Decision to leave de Park Chan-wook

Obsession

Le réalisateur de Stoker et de Mademoiselle a reçu au Festival de Cannes 2022 le Prix de la mise en scène pour Decision to Leave : le cinéaste sud-coréen signe une romance vertigineuse au cœur d’un thriller sophistiqué.

Le film le plus sensuel et le plus érotique de la compétition du 75e Festival de Cannes est aussi le film le plus paradoxal et étrange. Decision to Leave est une histoire d’amour sans sexe apparent, sans corps-à-corps, sans passage à l’acte. La jouissance prend chair autrement : manger des sushis, se passer un lipstick et adoucir des mains calleuses sont des moments de pure extase.
Decision to Leave n’est pas pour autant une romance platonique, œuvre d’un cinéaste cérébral pervers qu’exciterait la chasteté : c’est l’histoire d’un amour sublimé, tragique et dévastateur, jusqu’à la folie et jusqu’à la mort. Un film sur un absolu désir, sur un affolant désir consumant un homme obsédé par une femme dont le spectateur n’est jamais sûr qu’elle ne le piège pas, qu’elle ne le manipule pas. L’homme et la femme se tournent autour, se frôlent, s’aimantent, puis s’esquivent. Ils s’attirent, se regardent, se désirent, puis se retirent. On les dirait prisonniers d’un palais des glaces et des apparences, condamnés à se mouvoir dans un labyrinthe de verre et à se cogner aux illusions de reflets spéculaires.

Decision to leave - Bac Films

L’histoire d’amour est intriquée dans un récit policier. Dans une grande confusion de sentiments, écartelé entre son devoir et son attirance, le détective insomniaque Hae-Joon (Park Hae-il, vampirisé) est irrésistiblement attiré par une veuve stoïque, la Chinoise Seo-rae (Tang Wei, fatale), soupçonnée malgré son alibi, son vertige, sa peur du vide, d’avoir tué son mari, retrouvé mort au pied d’une montagne. Cette héroïne impassible, impénétrable, en même temps que volontaire et sûre d’elle-même, est une femme insondable qui offre comme une résistance naturelle au jeu social.

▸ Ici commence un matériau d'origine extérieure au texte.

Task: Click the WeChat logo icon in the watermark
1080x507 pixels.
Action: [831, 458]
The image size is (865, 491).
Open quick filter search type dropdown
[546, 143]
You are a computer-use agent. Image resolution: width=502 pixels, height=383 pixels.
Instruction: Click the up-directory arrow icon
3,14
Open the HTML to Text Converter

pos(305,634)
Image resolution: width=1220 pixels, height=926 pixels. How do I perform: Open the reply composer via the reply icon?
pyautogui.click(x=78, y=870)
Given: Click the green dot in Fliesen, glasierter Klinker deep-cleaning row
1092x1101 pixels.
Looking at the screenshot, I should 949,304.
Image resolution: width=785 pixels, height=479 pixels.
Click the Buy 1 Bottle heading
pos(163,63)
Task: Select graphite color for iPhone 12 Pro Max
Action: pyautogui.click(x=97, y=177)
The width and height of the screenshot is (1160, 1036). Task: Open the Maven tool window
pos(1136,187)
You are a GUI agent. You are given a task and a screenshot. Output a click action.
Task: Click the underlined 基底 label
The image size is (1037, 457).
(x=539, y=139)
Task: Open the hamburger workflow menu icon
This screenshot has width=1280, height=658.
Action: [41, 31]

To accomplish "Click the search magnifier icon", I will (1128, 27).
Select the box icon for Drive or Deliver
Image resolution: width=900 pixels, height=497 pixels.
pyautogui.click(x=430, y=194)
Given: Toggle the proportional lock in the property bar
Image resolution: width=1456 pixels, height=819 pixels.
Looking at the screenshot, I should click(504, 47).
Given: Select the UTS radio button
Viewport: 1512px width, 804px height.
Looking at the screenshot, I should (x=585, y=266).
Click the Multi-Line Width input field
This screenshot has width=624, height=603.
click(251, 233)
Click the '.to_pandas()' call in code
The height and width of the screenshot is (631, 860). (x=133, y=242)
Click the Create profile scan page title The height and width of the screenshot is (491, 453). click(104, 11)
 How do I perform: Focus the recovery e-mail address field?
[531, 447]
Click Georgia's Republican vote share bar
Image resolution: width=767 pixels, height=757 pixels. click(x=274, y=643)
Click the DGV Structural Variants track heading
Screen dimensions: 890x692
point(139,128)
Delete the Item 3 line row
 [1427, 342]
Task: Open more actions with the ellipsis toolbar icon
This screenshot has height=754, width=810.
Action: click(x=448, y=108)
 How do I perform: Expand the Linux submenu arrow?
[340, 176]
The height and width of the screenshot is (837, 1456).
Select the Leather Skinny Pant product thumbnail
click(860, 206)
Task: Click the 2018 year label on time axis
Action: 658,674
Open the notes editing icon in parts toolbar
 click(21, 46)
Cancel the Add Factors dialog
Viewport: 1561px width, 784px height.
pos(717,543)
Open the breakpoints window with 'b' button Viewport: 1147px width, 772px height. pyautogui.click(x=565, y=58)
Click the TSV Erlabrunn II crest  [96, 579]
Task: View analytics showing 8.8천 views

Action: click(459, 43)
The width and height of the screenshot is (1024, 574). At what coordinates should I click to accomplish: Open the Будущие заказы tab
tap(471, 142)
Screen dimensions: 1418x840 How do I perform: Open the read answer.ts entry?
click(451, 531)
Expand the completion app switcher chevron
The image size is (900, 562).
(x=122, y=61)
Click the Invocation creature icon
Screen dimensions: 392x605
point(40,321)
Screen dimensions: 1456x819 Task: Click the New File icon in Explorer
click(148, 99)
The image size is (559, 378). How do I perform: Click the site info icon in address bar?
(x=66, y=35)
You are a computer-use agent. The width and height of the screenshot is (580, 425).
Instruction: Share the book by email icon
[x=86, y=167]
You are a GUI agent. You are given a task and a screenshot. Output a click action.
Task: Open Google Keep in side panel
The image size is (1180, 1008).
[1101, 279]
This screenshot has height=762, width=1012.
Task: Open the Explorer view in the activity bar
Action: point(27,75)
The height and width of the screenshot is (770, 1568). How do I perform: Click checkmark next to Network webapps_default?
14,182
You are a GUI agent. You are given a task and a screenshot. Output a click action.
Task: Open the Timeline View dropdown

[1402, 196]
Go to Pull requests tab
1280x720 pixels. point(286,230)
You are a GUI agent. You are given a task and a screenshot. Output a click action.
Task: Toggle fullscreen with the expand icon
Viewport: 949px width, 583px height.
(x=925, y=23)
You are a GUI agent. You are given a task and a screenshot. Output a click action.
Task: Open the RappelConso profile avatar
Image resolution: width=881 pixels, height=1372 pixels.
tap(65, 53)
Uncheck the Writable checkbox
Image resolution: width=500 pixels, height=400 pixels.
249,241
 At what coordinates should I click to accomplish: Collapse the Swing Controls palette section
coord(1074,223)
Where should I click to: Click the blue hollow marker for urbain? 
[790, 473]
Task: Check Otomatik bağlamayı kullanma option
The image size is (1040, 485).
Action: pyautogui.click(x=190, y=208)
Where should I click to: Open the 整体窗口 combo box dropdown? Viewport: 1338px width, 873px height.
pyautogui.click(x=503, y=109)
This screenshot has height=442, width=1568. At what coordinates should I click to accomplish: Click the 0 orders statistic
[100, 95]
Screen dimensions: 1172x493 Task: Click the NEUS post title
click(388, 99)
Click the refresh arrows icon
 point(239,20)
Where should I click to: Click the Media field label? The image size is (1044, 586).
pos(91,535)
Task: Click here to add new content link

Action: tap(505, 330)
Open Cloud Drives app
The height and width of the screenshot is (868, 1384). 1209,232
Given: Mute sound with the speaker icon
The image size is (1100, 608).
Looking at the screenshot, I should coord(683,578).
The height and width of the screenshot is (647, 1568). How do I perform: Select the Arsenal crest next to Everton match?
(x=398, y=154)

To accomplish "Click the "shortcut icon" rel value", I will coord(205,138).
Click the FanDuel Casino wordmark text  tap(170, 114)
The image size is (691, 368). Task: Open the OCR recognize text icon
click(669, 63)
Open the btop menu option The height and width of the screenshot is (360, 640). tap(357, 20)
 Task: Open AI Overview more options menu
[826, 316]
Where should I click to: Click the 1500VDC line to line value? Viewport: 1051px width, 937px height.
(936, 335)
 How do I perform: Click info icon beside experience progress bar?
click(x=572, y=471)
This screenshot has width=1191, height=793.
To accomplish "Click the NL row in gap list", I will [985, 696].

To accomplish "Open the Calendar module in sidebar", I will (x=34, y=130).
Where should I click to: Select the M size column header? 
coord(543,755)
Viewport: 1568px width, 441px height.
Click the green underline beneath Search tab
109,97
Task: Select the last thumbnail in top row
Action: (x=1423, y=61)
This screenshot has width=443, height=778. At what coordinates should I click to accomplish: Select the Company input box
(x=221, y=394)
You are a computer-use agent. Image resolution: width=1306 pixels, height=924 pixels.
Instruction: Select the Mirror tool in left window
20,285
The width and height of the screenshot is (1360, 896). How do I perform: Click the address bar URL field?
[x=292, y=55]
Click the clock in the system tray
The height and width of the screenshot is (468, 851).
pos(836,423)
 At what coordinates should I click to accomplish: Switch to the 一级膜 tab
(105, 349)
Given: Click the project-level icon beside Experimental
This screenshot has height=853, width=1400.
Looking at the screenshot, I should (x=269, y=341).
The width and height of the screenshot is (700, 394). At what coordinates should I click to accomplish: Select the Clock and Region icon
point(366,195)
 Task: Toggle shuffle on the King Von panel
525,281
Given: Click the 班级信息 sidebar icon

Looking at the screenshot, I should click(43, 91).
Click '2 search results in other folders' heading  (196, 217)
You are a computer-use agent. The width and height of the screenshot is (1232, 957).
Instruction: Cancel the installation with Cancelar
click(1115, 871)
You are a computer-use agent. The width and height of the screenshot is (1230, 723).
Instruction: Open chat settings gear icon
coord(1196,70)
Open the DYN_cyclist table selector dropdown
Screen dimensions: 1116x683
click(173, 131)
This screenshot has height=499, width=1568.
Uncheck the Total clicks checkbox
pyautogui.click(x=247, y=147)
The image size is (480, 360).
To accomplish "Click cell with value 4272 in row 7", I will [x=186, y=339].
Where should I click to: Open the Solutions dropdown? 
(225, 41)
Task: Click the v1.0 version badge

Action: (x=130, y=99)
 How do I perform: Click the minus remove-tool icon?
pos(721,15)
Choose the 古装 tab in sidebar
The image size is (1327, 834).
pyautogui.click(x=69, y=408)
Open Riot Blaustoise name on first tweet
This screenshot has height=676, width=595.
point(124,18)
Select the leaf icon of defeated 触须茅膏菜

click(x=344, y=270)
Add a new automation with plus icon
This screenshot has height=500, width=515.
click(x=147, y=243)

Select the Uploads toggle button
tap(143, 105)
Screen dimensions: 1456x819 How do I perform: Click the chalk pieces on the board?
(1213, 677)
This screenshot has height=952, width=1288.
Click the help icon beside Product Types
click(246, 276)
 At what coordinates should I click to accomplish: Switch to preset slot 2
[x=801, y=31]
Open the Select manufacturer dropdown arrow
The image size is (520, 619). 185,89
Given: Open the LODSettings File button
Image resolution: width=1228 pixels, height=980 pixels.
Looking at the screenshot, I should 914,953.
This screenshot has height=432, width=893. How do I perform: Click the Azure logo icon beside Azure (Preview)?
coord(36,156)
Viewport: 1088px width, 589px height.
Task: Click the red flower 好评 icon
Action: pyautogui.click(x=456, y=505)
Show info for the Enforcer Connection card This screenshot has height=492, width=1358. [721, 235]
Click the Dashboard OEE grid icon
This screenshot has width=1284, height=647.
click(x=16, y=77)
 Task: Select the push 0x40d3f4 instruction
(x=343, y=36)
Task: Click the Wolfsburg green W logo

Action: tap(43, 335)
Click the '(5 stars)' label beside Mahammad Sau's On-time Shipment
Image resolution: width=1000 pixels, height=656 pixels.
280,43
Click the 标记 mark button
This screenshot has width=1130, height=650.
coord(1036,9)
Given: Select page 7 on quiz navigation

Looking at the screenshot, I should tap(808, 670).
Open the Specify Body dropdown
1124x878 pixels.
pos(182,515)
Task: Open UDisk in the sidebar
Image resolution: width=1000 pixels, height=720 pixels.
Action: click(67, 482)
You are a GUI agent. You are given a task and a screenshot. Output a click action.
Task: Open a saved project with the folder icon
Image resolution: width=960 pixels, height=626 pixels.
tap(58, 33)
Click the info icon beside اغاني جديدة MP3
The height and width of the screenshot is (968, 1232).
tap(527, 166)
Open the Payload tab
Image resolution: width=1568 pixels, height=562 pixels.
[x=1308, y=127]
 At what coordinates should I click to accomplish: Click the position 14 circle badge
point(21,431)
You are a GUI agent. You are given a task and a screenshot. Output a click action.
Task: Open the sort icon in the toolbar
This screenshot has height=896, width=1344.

Elle avance à couvert, mystérieuse, ne dévoilant aucun sentiment évident : vulnérabilité cachée, émotion intériorisée ou absente, qui sait ? Son hermétisme est aussi inquiétant que fascinant : il laisse toute la place aux suppositions, aux projections, aux fantasmes.
Le romantisme noir du film de Park Chan-wook fait évidemment songer à Sueurs froides d’Alfred Hitchcock, film sur l’amour obsessionnel, sur le désespoir et la solitude.
La question de la culpabilité ou de l’innocence de la femme demeure: est-elle une veuve noire criminelle, au narcissisme contrôlé, trompant son monde en se montrant douce, soumise, dévouée au service de personnes âgées ? Park Chan-wook entretient un suspense très maîtrisé, laissant sa brune hitchcockienne à ses ombres, ne mettant jamais à découvert aucune pulsion mortifère qui attesterait sans aucun doute qu’elle a tué son époux. La vérité résiste, les secrets sont épais. Comme dans ses œuvres précédentes mettant au centre du récit une héroïne, Stoker et Mademoiselle, la femme dans Decision to Leave apparaît comme une puissance ambivalente et troublante. L’actrice Tang Wei est éblouissante sous la direction artistique de Park Chan-wook, magistral metteur en scène.